* _Records for the task_
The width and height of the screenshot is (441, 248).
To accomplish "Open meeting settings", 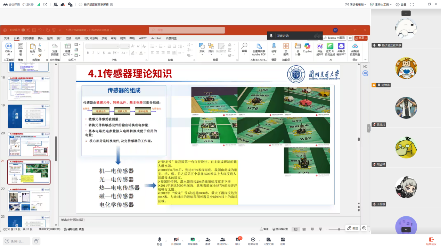I will (x=401, y=5).
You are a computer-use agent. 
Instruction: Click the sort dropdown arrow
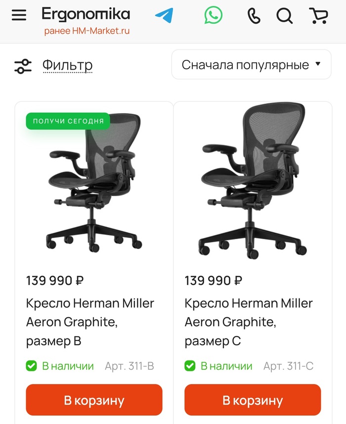tap(318, 64)
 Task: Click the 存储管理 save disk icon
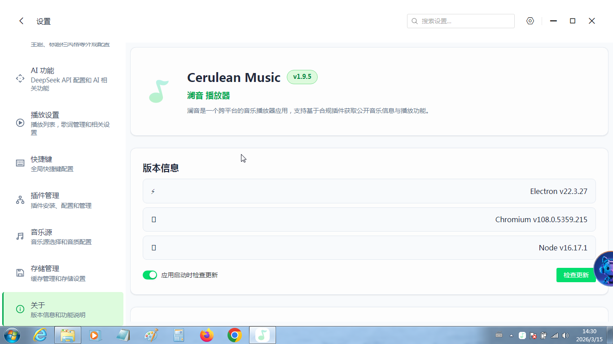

* _Aim of the task_
This task calls for restating, word for word, each line from the line holding "You are a computer-use agent." through the end of the material, pictures left out.

* _Answer space_
You are a computer-use agent. 
Instruction: Click the sort dropdown arrow
tap(318, 64)
 Task: Click the 存储管理 save disk icon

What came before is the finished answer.